All accidents and incidents, no matter how minor, need to be investigated to some degree to ensure that it can be assured that they are less likely to reoccur in the future and to assist in the monitoring of the health and safety management system.

Certain types of more serious incidents need to be recorded or reported to the HSE Incident Contact Centre under the Reporting of Injuries, Diseases and Dangerous Occurrences Regulations 2013:

  • – Deaths and listed specified injuries to any person affected by the work activity
  • – Over seven day injuries to employees, or self employed working on an employers’ premises
  • – Specified reportable diseases
  • – Dangerous occurrences
  • – Certain gas incidents involving fuel gases


Although not reportable, it is a legal requirement for records to be kept for over three day injuries to employees and self employed working on an employer’s premises.

  • – Ensure your organisation has an Accident Book available at each location or an equivalent means of recording accidents to employees (that has been approved by the Department of Work and Pensions)
  • – Ensure that the reports are evaluated and filed confidentially once completed
  • – Produce quarterly and/or annual reports showing accident trends
  • – Ensure that your organisation has an agreed process for accident investigation. For larger organisations it is recommended that the procedure is documented and includes clear instructions for managers on the actions to take in response to accidents including escalation arrangements
  • – Ensure that your organisation has arrangements to promptly identify incidents which are reportable under RIDDOR, arrangements for reporting these within required timescales and for maintaining records
  • – Ensure that you have trained first aid personnel and equipment


Case Law

Supermarket giant Tesco was prosecuted for not reporting staff accidents properly at two of its Berkshire stores for incidents, which took place in 2009 and 2010.

Council officers discovered Tesco had failed to report two employee accidents at its Warfield store and another at its store at The Meadows in Sandhurst.

The failures were uncovered during an investigation into the retailer’s failure to stop an unsafe working practice that involved using a metal plate to unload vehicles at the Warfield store.

Tesco was fined £34,000 after pleading guilty to three breaches of Regulation 3 of the Reporting of Injuries, Diseases and Dangerous Occurrences Regulations 1995. (These Regulations were those in force prior to the current 2013 Regulations).


Did you know?

Incidents must be reported on line with the exception of deaths, and specified injuries which can be reported by telephone. Deaths, dangerous occurrences and specified injuries, gas incidents and reportable disease have to be reported immediately and over seven day injuries within no longer than 15 days.


Getting in touch 

If you have any questions on these issues, please contact Hettle Andrews today.
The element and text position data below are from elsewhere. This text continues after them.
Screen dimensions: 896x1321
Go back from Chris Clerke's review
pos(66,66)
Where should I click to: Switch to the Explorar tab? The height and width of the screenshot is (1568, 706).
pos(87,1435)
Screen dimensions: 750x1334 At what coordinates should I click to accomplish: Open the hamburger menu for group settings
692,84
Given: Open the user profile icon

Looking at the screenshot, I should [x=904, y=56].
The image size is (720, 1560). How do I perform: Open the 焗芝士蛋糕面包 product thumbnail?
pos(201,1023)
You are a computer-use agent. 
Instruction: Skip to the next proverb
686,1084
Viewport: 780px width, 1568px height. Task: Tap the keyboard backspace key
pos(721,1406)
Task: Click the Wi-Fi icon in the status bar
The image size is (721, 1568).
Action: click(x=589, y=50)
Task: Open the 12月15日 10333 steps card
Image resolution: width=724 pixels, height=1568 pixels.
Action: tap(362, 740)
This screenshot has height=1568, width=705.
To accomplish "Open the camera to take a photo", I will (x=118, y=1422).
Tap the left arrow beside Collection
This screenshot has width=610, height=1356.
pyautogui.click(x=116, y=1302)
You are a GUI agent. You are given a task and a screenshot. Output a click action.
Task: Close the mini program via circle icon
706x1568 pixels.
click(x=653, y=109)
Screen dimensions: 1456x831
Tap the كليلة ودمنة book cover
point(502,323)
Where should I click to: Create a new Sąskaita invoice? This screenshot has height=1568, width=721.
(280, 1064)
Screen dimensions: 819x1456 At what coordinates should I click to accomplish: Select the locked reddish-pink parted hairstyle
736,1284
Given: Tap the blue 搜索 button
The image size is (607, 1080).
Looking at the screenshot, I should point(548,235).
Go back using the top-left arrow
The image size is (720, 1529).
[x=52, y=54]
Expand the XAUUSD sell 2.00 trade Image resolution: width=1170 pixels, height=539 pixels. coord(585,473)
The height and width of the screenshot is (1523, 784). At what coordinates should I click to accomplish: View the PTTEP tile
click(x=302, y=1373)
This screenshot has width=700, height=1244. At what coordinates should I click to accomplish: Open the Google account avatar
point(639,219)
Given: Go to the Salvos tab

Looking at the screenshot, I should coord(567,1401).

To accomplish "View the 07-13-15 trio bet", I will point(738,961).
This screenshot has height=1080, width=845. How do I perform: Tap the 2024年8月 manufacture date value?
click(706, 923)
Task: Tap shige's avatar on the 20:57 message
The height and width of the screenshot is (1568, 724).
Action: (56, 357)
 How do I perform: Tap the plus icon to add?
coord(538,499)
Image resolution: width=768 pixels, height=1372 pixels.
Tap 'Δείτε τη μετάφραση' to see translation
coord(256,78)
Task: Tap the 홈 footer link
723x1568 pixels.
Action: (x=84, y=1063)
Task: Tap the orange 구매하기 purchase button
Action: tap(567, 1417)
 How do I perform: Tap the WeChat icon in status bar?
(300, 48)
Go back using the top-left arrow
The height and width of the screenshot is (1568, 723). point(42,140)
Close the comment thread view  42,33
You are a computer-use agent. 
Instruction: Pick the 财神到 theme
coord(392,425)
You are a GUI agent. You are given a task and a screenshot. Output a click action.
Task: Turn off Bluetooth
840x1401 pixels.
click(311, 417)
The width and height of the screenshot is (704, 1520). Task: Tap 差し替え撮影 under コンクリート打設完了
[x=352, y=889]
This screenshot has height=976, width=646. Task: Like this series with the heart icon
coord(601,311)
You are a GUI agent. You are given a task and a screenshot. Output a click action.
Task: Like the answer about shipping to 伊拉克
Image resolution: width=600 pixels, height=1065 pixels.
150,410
These example Employee Fact sheets are provided by Hettle Andrews & Associates for general guidance on matters of interest. In making these documents available to a general and diverse audience it is not possible to anticipate the requirements or the hazards of any subscriber’s business.  Users are therefore advised to carefully evaluate the contents.

Hettle Andrews & Associates does not accept any liability whatsoever for injury, damage or other losses which may arise from reliance on this information and the use of these documents.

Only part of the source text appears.